Exercise task>
Put everything from the line containing "This screenshot has height=818, width=1453." down to the line containing "(x=111, y=661)" into a JSON list of strings, one string per line, with blank lines left out.
====== Material for this exercise
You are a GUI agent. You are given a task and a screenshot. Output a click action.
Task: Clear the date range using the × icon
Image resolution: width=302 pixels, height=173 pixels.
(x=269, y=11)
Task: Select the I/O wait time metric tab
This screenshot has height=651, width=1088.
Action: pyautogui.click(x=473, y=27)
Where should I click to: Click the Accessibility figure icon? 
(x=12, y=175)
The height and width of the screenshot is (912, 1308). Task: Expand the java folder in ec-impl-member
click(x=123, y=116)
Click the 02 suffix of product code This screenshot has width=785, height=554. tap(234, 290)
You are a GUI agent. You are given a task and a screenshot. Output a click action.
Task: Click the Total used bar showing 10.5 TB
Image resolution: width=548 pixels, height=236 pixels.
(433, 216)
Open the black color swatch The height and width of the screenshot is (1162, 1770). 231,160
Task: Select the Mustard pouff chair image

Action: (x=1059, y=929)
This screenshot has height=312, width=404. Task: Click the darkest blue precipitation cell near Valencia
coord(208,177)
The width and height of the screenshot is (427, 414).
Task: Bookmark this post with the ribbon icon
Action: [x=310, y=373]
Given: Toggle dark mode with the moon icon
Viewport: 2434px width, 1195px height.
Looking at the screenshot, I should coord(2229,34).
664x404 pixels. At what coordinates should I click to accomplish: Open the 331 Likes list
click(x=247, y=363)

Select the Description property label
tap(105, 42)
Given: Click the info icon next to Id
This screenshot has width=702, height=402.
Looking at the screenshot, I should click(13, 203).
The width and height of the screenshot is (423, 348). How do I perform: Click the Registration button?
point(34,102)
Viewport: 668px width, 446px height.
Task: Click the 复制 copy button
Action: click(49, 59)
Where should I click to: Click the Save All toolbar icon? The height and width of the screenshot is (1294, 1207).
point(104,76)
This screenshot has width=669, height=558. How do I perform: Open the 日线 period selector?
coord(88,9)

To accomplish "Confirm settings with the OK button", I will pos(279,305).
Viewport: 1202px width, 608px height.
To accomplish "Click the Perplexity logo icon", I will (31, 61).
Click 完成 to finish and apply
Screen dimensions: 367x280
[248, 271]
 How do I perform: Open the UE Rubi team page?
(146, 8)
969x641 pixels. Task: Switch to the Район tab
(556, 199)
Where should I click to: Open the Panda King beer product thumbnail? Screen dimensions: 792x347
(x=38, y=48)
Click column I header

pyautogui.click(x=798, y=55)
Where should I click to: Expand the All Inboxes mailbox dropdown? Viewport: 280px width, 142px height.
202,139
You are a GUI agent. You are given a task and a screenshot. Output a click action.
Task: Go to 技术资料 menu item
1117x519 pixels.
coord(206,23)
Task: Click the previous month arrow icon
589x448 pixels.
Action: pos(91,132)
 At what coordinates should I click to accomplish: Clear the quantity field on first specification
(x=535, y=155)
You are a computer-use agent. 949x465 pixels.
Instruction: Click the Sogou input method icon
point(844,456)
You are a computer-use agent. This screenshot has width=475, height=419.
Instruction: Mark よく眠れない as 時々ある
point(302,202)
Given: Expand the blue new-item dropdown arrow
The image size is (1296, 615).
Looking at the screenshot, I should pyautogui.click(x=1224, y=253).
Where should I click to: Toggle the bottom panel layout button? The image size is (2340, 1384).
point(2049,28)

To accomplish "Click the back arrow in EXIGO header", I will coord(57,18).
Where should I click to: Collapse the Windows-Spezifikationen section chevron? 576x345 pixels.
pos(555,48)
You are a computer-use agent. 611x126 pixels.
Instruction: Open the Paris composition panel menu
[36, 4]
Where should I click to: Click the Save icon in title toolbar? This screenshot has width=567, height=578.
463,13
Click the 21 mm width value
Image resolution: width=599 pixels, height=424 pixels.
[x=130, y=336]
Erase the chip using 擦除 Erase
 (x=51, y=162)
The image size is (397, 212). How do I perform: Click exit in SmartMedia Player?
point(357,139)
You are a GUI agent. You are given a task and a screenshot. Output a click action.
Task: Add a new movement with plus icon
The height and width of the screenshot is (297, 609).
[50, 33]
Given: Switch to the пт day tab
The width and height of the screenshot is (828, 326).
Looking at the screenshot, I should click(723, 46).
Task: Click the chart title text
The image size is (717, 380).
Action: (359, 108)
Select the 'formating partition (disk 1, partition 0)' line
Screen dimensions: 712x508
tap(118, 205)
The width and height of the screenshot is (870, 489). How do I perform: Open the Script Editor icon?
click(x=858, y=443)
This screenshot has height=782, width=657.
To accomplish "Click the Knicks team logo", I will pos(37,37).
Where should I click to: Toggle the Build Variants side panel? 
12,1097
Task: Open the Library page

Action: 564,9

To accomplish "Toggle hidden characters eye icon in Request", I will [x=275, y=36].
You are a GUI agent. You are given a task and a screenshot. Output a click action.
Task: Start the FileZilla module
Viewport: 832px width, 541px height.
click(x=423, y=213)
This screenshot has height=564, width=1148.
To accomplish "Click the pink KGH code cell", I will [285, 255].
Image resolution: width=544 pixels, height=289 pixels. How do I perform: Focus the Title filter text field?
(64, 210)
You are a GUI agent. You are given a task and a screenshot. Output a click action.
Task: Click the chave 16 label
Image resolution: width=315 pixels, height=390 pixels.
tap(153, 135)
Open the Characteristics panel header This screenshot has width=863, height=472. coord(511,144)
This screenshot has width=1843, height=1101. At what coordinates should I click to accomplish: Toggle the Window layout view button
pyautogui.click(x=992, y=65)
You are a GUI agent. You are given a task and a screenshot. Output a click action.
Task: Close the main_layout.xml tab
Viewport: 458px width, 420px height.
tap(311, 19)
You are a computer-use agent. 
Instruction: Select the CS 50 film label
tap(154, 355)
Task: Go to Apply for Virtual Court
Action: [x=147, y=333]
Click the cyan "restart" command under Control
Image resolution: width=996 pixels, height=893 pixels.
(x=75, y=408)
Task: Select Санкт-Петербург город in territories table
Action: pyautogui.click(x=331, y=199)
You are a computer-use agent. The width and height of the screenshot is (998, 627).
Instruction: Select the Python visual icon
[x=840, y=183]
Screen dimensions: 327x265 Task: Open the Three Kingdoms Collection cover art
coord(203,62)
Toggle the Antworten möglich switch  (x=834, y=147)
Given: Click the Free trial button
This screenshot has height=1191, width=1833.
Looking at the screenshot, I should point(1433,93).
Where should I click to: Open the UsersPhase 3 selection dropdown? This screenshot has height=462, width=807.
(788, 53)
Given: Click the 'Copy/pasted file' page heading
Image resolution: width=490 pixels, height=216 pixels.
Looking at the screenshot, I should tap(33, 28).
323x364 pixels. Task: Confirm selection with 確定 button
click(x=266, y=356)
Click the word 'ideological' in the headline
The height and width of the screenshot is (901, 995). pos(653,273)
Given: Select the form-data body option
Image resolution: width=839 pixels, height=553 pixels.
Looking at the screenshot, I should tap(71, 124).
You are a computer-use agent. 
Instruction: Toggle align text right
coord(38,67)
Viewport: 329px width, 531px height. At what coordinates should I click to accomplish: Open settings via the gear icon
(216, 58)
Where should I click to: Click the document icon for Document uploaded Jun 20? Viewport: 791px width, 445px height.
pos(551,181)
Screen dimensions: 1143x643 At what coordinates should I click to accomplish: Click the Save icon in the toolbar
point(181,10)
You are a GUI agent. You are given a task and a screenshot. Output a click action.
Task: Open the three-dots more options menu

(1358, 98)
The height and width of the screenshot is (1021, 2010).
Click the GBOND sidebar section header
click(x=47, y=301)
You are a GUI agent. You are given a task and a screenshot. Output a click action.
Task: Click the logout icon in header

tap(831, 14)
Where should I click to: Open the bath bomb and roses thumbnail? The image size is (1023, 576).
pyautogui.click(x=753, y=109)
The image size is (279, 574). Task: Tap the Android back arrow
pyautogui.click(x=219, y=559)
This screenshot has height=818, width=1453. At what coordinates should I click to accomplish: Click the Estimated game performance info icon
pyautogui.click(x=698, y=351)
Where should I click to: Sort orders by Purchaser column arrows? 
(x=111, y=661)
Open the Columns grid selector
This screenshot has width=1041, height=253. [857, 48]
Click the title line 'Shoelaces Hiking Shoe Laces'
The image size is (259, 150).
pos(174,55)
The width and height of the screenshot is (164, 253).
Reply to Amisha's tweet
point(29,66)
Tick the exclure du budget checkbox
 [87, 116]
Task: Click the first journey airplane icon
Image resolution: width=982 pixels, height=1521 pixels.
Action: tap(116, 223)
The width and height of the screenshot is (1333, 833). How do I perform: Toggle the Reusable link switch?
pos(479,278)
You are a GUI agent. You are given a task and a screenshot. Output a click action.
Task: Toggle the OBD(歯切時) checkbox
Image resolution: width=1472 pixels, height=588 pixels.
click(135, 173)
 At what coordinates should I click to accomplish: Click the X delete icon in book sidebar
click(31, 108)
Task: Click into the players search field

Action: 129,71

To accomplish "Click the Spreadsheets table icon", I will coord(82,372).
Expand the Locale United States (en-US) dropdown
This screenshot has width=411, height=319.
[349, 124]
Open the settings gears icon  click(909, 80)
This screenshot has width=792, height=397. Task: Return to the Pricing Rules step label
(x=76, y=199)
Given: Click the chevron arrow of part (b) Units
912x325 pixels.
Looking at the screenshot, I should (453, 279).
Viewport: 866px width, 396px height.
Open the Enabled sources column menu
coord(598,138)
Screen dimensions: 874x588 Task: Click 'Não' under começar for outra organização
============
Response to the task>
[
  "This screenshot has height=818, width=1453. At what coordinates should I click to accomplish: Click the Estimated game performance info icon",
  "pyautogui.click(x=698, y=351)",
  "Where should I click to: Sort orders by Purchaser column arrows? ",
  "(x=111, y=661)"
]